Copy only the lines between the one containing "Política de cookies (1779, 1101)" and the end of the records, both included, leaving out pictures.

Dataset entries
- Opening Delimiter -
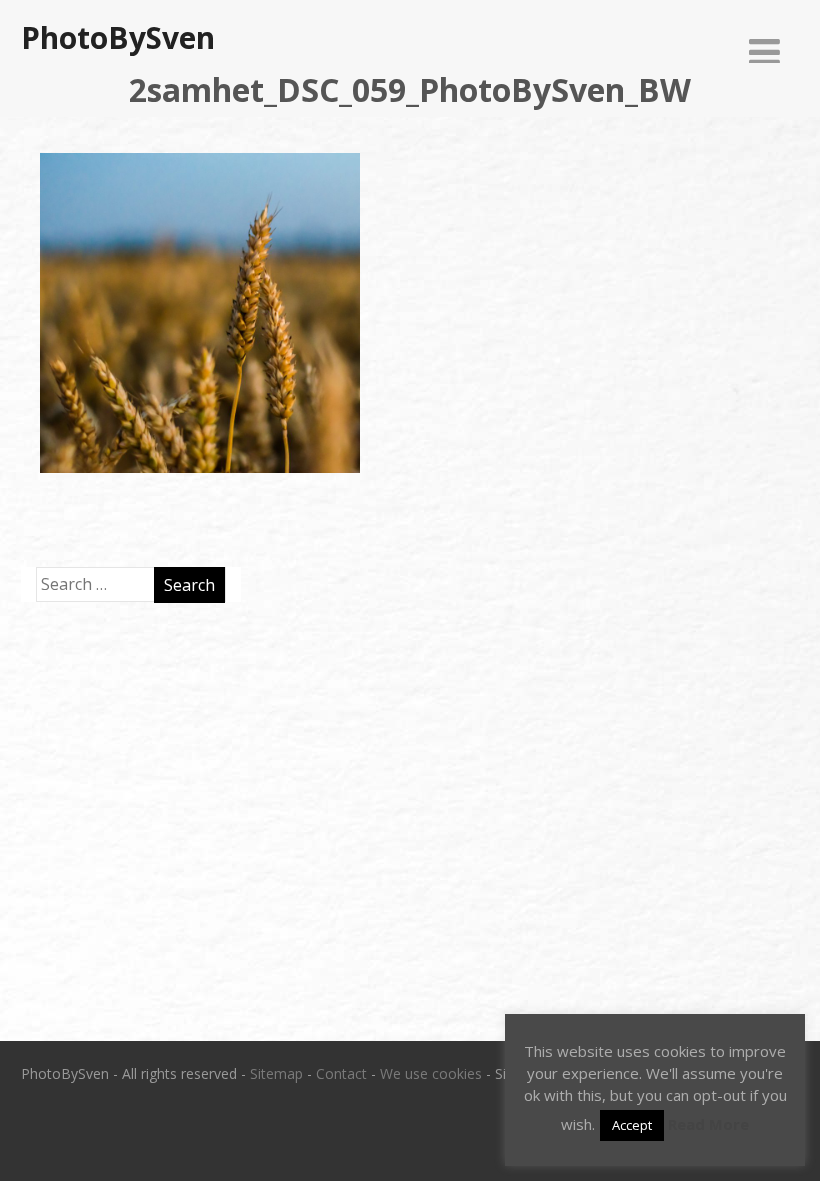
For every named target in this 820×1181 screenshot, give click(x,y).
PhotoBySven (118, 37)
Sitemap (276, 1073)
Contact (341, 1073)
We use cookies (431, 1073)
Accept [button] (632, 1125)
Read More (708, 1124)
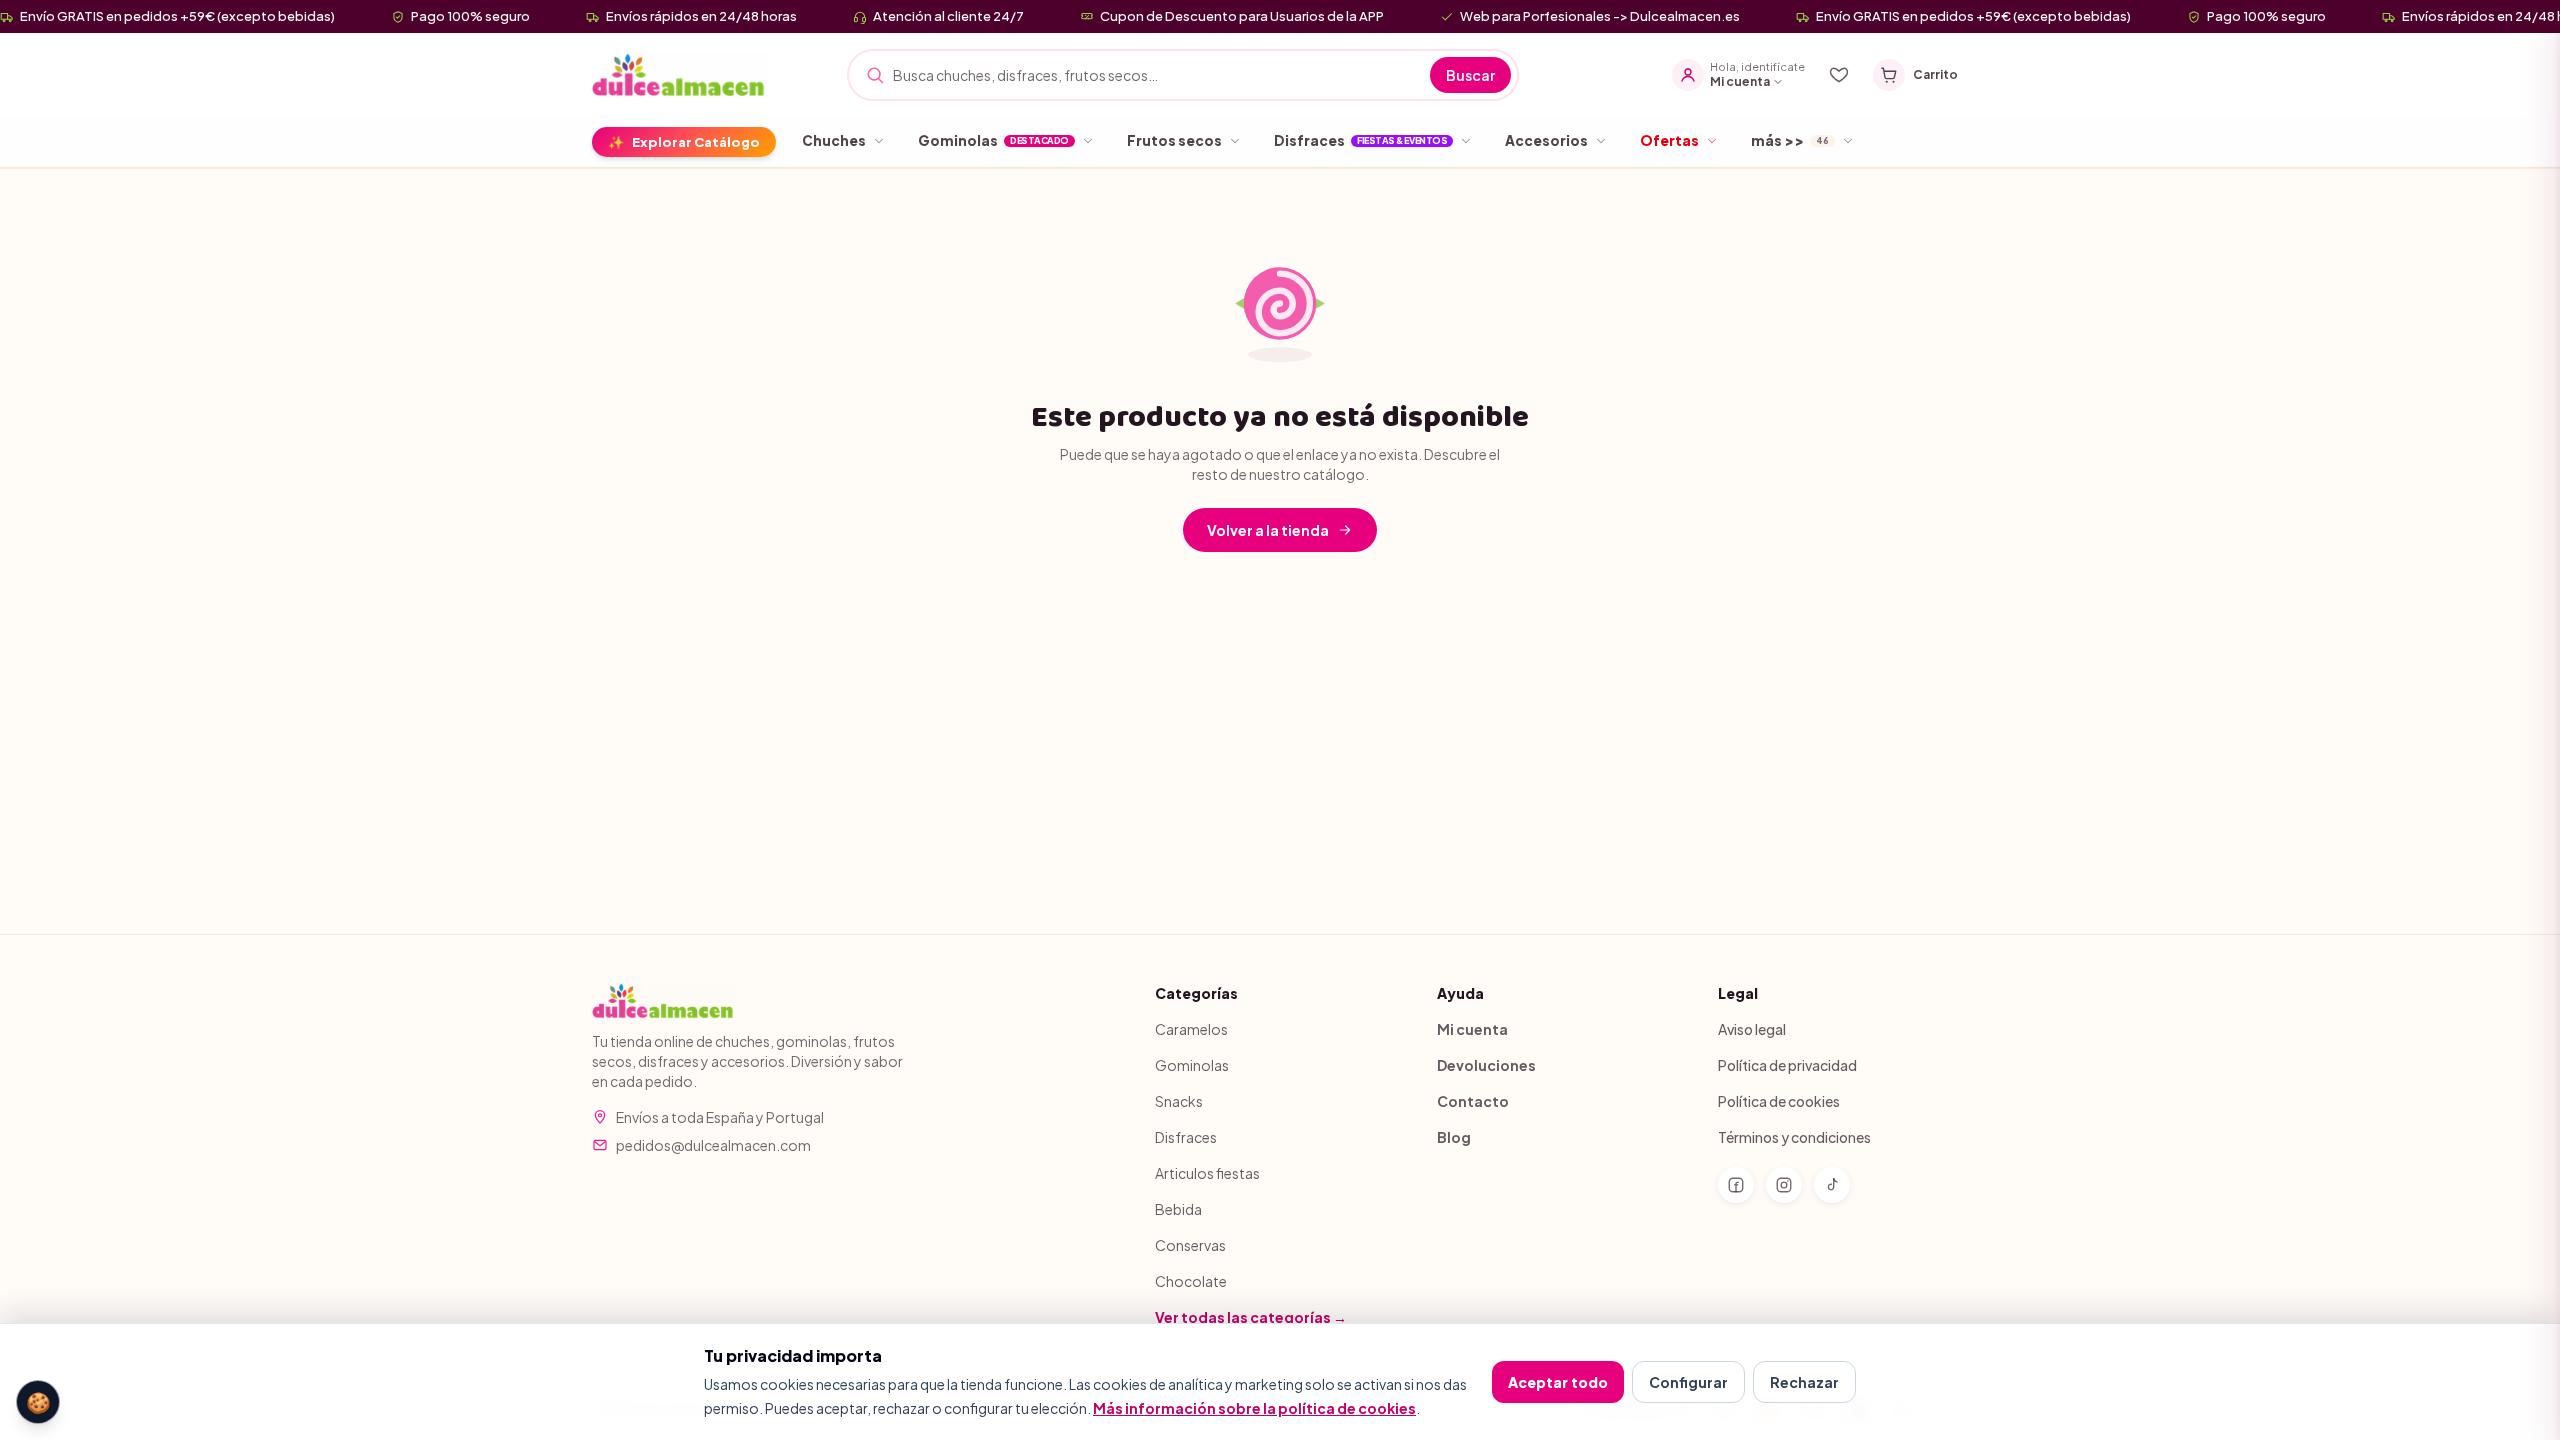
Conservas (1190, 1245)
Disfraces (1186, 1137)
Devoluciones (1486, 1065)
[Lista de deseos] (1839, 75)
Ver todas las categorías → (1251, 1317)
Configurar (1688, 1382)
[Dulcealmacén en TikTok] (1832, 1185)
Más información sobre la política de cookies (1254, 1408)
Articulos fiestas (1207, 1173)
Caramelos (1191, 1029)
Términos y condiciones (1794, 1137)
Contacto (1473, 1101)
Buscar (1470, 75)
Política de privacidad (1787, 1065)
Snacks (1179, 1101)
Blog (1454, 1137)
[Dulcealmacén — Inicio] (680, 75)
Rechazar (1804, 1382)
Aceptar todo (1558, 1382)
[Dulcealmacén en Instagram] (1784, 1185)
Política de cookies (1779, 1101)
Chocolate (1191, 1281)
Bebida (1178, 1209)
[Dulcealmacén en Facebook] (1736, 1185)
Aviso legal (1752, 1029)
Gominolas (1192, 1065)
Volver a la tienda (1268, 530)
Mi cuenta (1472, 1029)
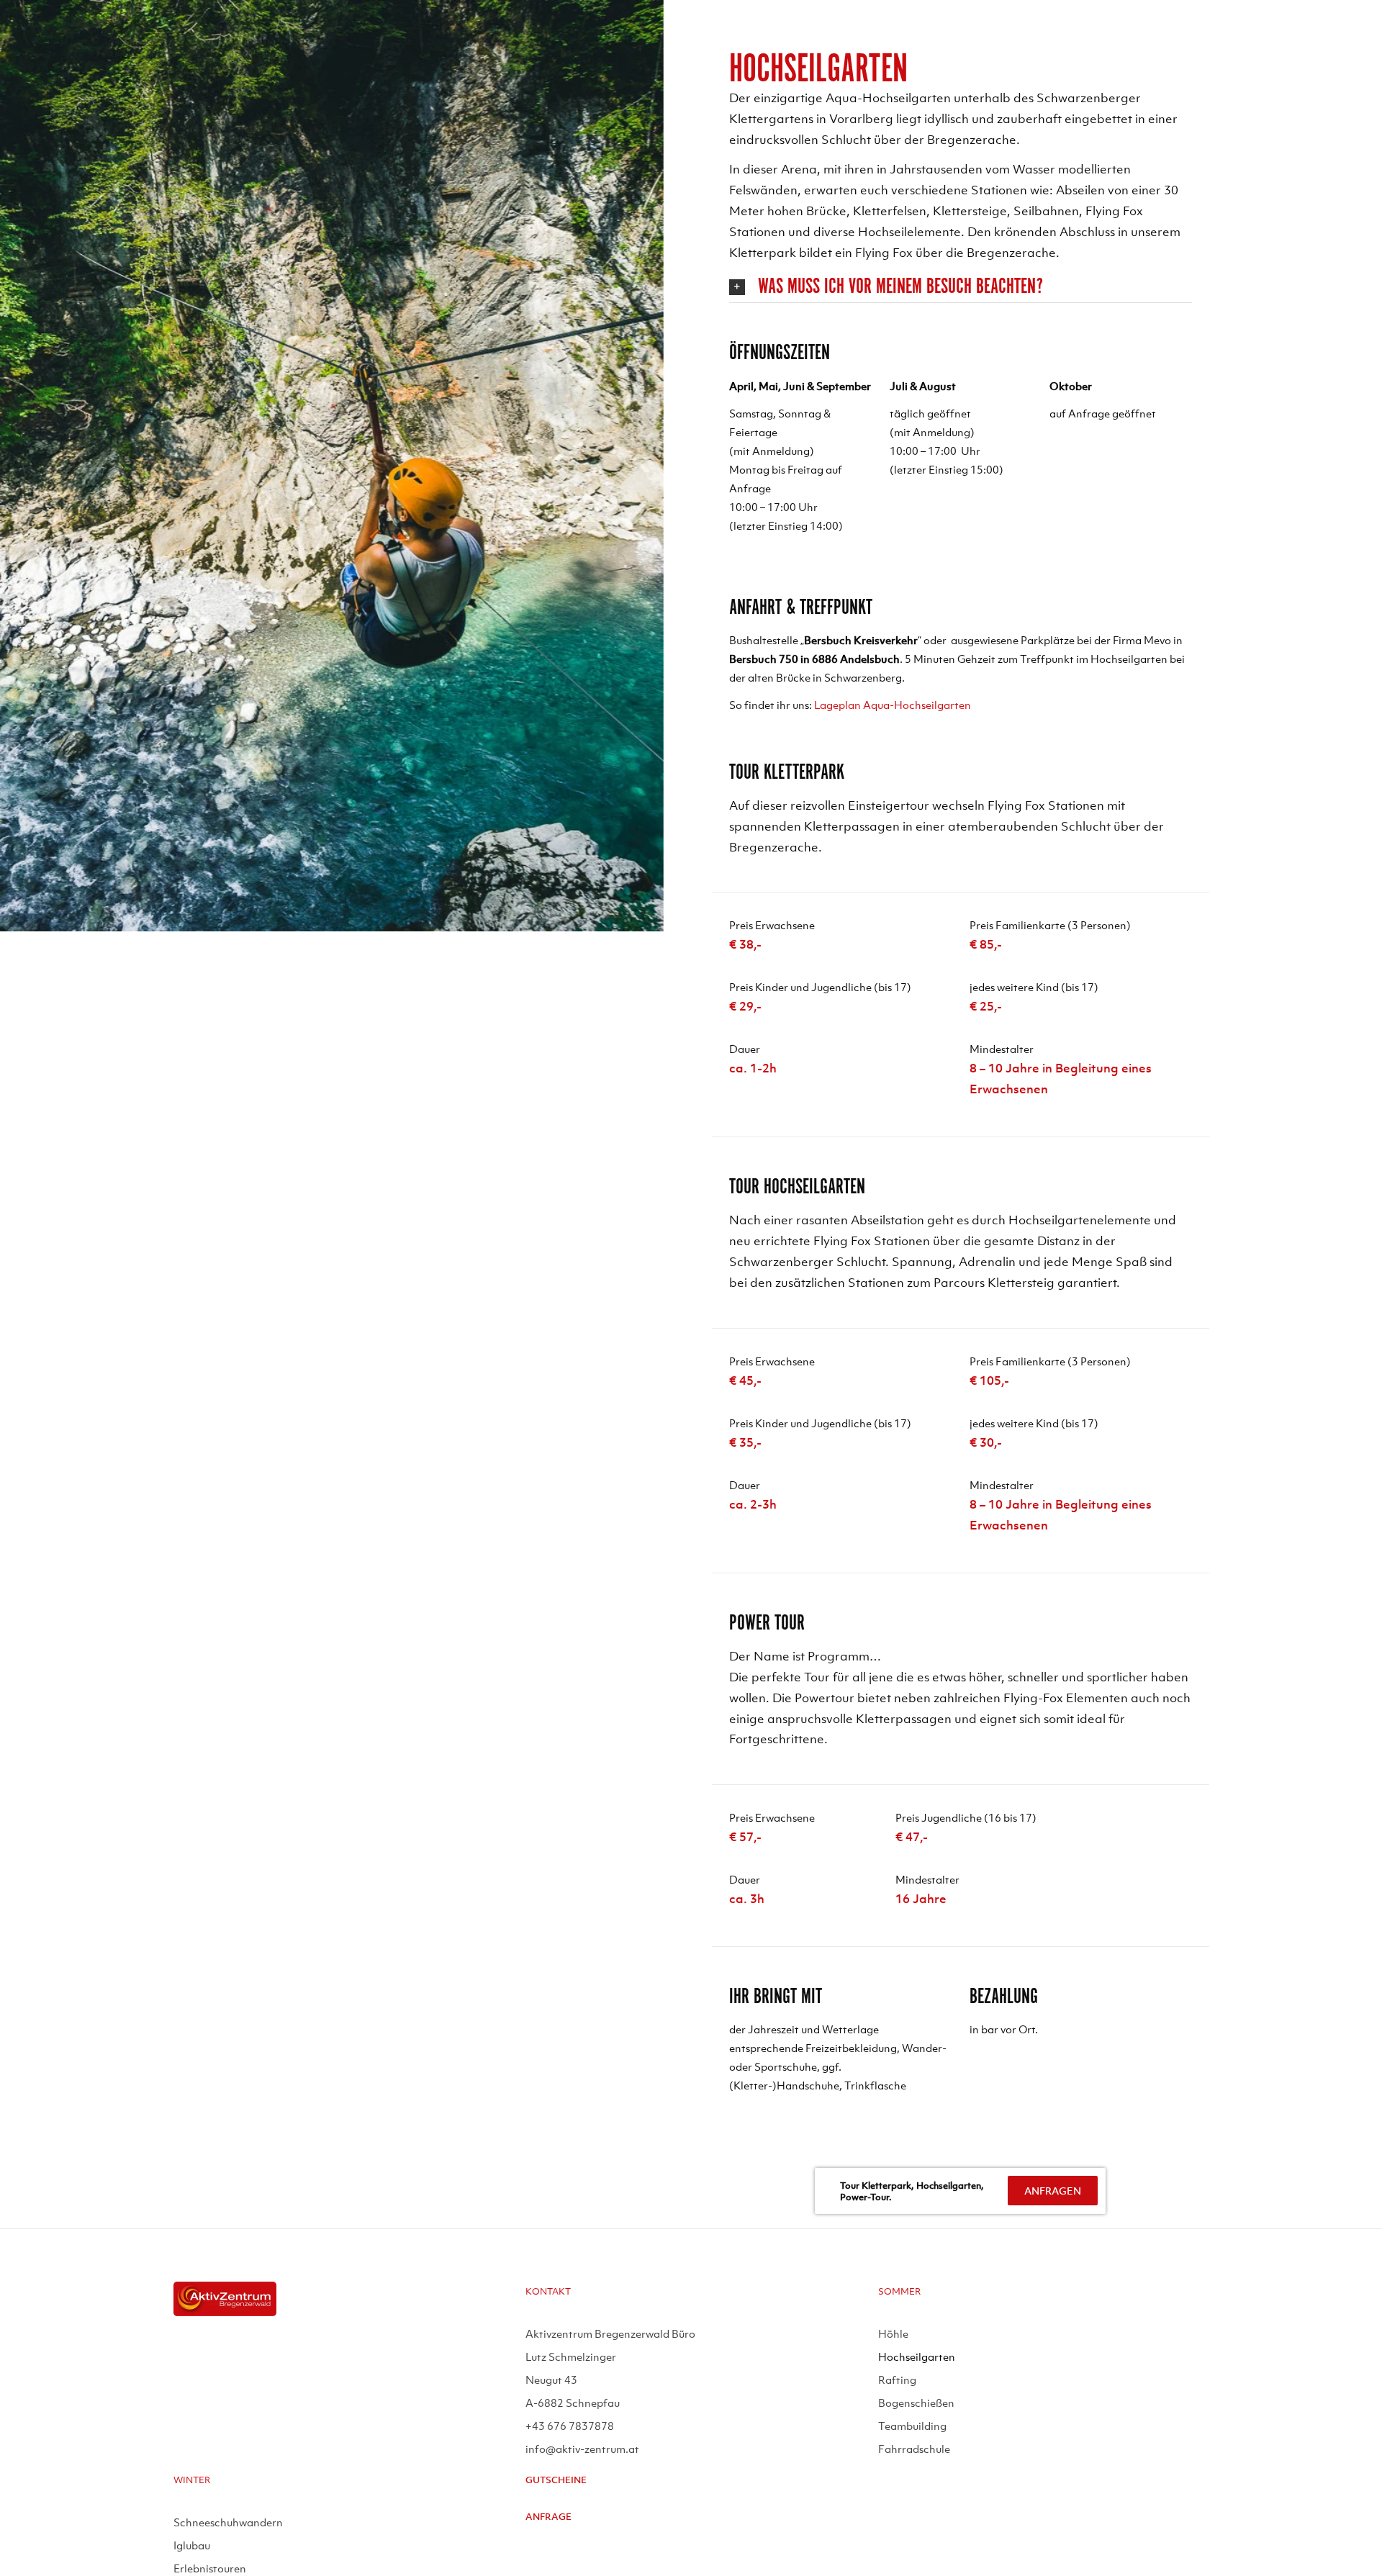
- Closing Delimiter -
■ **ANSWER TO THIS TASK**
Política de cookies (1779, 1101)
Chocolate (1191, 1281)
Bebida (1178, 1209)
[Dulcealmacén en Facebook] (1736, 1185)
Aviso legal (1752, 1029)
Gominolas (1192, 1065)
Volver a la tienda (1268, 530)
Mi cuenta (1472, 1029)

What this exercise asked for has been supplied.